Last Sunday, as a guest preacher at Westminster Presbyterian Church, Grand Rapids, Michigan, when I came to the words “Hold to the Good” I almost couldn’t go on. The news from Pittsburgh Saturday morning stood as a contradiction to those words and to everything I hold dear and regard as essential to our life together….

…the trust that in the eternal struggle between good and evil, good will ultimately prevail,

…the trust that the heart of the nation I love, its government and politicians, is essentially fair, honest and good,

…the hope that the long arc of history bends, as Martin Luther King, Jr. said it did, toward justice.

The slaughter of eleven Jewish worshippers at the Tree of Life Synagogue in Pittsburgh by a rabid anti-Semite was not only horrifying, it was a clear contradiction of the optimistic hope I have always carried and held dear.

I am appalled that the wealth and accumulated power of the National Rifle Association has produced the insanity that anyone in the nation with an ounce of creativity can find a way to purchase a military style semi-automatic weapon, specifically designed to kill as many human beings as quickly and efficiently as possible.

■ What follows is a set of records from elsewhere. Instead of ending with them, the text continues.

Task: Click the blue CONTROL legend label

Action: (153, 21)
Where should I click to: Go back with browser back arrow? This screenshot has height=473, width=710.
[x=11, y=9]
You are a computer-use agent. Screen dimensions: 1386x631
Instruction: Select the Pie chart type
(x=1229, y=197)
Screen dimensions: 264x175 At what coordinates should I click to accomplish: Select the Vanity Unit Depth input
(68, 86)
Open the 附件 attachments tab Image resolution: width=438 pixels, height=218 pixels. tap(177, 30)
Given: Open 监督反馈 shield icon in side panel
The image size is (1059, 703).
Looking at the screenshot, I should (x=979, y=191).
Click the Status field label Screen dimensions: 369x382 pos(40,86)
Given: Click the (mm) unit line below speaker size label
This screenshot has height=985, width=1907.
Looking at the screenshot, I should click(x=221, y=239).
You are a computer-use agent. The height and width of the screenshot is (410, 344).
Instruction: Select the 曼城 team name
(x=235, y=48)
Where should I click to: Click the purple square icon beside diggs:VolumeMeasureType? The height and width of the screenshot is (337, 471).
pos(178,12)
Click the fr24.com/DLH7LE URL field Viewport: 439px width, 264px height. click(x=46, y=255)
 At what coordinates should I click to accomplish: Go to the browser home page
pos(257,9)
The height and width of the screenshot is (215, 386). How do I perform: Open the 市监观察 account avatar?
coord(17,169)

I am equally appalled that our president and Republican leaders of Congress are so in thrall to the NRA that they refuse even to discuss common sense gun control.

I am appalled and dismayed that the President of the United States continues to spew hateful, racist rants aimed at immigrants, even ordering 5,000 battle-ready troops to the border to confront an “invasion” of poor and desperate Central Americans, mostly women and children, who naively continue to see our country as a haven for the oppressed. And then refusing to acknowledge and even denying that his provocative rhetoric comforts people like the Pittsburgh shooter and inspires people like the Florida pipe-bomber to cowardly violence. Of course it does. How could it not?

I am appalled that a sizable portion of my fellow citizens support him, as do Republican leaders of our Congress.

I turned to a book that has become a good friend over the years, Rabbi Irving Greenberg’s For the Sake of Heaven and Earth: The New Encounter Between Judaism and Christianity. The author is an ordained Orthodox Rabbi with a Harvard PhD, past chairman of the United States Holocaust Museum and Chair of the Department of Jewish Studies at City College of the City University of New York. Rabbi Greenberg introduced me to the Hebrew words and concept of “tikkun olam”, to repair and heal the world, what Jews and Christians are to be about in the world. Greenberg says tikkun olam is what God has been doing from the beginning. “It was always God’s plan to bring the vision of redemption to more of humanity….the group that would bring the message of redemption to the rest of the nations would have to grow out of the family and covenanted community of Israel.”

We should already know it, but Greenberg eloquently reminds us that Jews and Christians are family, close relatives, cousins, partners in God’s great work of redemption. Reading Greenberg always makes me think and gives me hope and it did so again.

So we must all hold our close relatives in prayer, reach out in words of comfort, stand side by side with our Jewish neighbors in this most recent racist outrage, and remember together, even in dark and discouraging times, that our God-given and God-blessed vocation is to keep on repairing the world… tikkun olam.

Another precious reminder came in the words of Tree of Life Synagogue Rabbi Jeffrey Myers at the community Memorial Service in Pittsburgh, “Love is how you defeat hate.”